Скотт был постарше меня, ему было двадцать два, и он следил за порядком во время демонстраций в Кентском университете. И несмотря на то, что сам он был против войны, в тот день он не находился среди протестующих. Он наблюдал за происходящим, когда раздались выстрелы. Поначалу он подумал, что гвардейцы стреляют холостыми. А потом пуля попала ему сзади в шею и вышла через лицо.
Другой студент смог быстро доставить Скотта в университетский медицинский центр, и в конечном итоге физически он полностью восстановился после ранения. Но шрамы остались, и душа нашей нации изменилась навсегда. Волна возмущения захлестнула страну. Последовавшие протесты были столь массовыми, что охватили сотни колледжей и университетов по всей стране.
Меня воспитывали в вере в высокие моральные качества нашего народа.

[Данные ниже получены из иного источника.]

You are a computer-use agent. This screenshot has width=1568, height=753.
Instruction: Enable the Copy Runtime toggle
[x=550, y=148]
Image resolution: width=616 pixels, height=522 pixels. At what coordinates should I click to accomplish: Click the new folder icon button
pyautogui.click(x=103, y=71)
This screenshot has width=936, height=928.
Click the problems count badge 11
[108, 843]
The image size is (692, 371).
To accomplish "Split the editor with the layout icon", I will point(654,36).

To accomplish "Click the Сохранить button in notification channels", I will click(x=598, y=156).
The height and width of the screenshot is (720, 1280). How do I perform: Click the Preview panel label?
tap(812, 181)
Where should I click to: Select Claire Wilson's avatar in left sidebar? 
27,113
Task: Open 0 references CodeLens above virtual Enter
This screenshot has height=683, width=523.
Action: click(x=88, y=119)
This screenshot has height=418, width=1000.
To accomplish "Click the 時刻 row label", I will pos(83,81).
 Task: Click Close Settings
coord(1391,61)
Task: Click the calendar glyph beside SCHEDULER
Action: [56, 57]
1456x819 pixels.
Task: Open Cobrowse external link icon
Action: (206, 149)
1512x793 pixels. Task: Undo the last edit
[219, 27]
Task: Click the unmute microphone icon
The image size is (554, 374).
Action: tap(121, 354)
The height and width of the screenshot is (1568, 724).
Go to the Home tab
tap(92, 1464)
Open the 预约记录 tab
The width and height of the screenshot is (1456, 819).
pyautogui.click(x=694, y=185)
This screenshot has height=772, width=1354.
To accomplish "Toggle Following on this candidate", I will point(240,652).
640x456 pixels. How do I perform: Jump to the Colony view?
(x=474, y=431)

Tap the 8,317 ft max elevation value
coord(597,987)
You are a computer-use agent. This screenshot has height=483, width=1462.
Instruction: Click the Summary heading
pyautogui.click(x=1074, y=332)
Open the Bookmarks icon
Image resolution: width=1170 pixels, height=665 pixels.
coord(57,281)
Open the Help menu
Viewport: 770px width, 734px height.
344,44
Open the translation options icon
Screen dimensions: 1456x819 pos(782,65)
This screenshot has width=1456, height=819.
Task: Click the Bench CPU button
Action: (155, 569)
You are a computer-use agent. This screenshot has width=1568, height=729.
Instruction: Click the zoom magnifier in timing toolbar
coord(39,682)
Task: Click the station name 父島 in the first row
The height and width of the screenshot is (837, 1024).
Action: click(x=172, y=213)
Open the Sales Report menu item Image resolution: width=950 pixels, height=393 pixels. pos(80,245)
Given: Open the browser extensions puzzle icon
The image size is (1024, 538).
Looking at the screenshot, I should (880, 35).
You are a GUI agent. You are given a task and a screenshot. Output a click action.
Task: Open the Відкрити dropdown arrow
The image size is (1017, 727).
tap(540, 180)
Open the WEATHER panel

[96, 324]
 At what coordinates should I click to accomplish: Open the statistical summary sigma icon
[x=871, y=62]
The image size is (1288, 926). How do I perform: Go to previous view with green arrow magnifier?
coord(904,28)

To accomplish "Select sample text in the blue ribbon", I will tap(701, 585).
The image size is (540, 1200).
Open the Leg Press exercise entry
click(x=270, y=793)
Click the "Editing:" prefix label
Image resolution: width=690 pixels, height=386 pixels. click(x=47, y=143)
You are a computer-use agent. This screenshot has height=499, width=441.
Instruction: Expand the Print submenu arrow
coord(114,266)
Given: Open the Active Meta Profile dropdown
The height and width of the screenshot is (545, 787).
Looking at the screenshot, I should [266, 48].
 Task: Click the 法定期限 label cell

Но все, что я могла видеть в вечерних новостях, это было равнодушное отношение к жизни – к жизни тех людей, которые гибли на бессмысленной войне, к жизни молодых людей, которые противостояли своему правительству, требуя мира, к ни в чем не повинным семьям в далекой стране, вовлеченным в геополитические игры. Я не помню, чтобы протесты проходили в нашем кампусе, но, если бы проходили, то не пошла бы протестовать. Что, думала я, мой голос привнесет в этот хаос? Что он будет значить для правительства, которое нас вообще не слушает?
Несмотря на чувство безысходности из-за войны, я была благодарна за свободу, которую обрела в колледже. Я сменила свою консервативную одежду на джинсы клеш, сабо и отрастила волосы до пояса. Кстати, то же самое сделали некоторые из парней, с которыми я встречалась. Внезапно все старые правила будто перестали действовать.
Феминистская революция была на подходе, и активистки типа Глории Стайнем и Бетти Фридан призывали женщин самим распоряжаться своими жизнями. Впервые у меня открылись глаза на полнейший дисбаланс между мужчинами и женщинами в нашем обществе. Лишь немногие женщины занимали должности в органах власти, в корпорациях, а также были первыми в таких сферах, как медицина, наука и политика. Предполагалось, что женщины сидят дома, а те из них, кто работал, редко получали ту же зарплату, привилегии и возможности, которые имели их коллеги-мужчины. В большинстве мест женщины даже не могли взять кредит. Я ощутила эту дискриминацию на себе, когда за мою первую преподавательскую работу мне предложили $7500 в год, тогда как мужчина на такой же должности получал $10 000.
Впервые у меня открылись глаза на полнейший дисбаланс между мужчинами и женщинами в нашем обществе. Лишь немногие женщины занимали должности в органах власти, в корпорациях, а также были первыми в таких сферах, как медицина, наука и политика.
Даже будучи молоденькой девушкой, я знала, что, несмотря на то, как любила свою роль домохозяйки моя мама, я не хочу такой же судьбы для себя. В старших классах мама была круглой отличницей, но колледж она бросила, чтобы посвятить свою жизнь моему отцу. Забавно, но я никогда не спрашивала у мамы, какую карьеру она бы выбрала. Насколько я могу судить, отец и мы, дети, были ее жизнью – утром, днем и вечером. Возможно, у нее были и другие амбиции, но мы о них так никогда и не узнали.
Когда отец уходил утром на работу, мама занималась домашними делами и нами. Она никогда не обедала с друзьями и не смотрела телешоу. Ее единственной страстью было чтение. Часами она могла сидеть в угловом кресле и читать или решать кроссворды – и выглядела при этом вполне довольной.
Мне хотелось иной жизни. Когда я была девочкой, я мечтала, глядя на рекламу в журнале Parade, который доставляли вместе с воскресной газетой. Это была реклама виски Seagram, изображавшая два больших особняка, стоявших бок о бок. Я смотрела на них и воображала себе разные пути, по которым может пойти моя жизнь. Мне хотелось приключений, независимости. Я хотела пожить в домах, совсем не похожих на мой, и посмотреть, какой из них мне подойдет.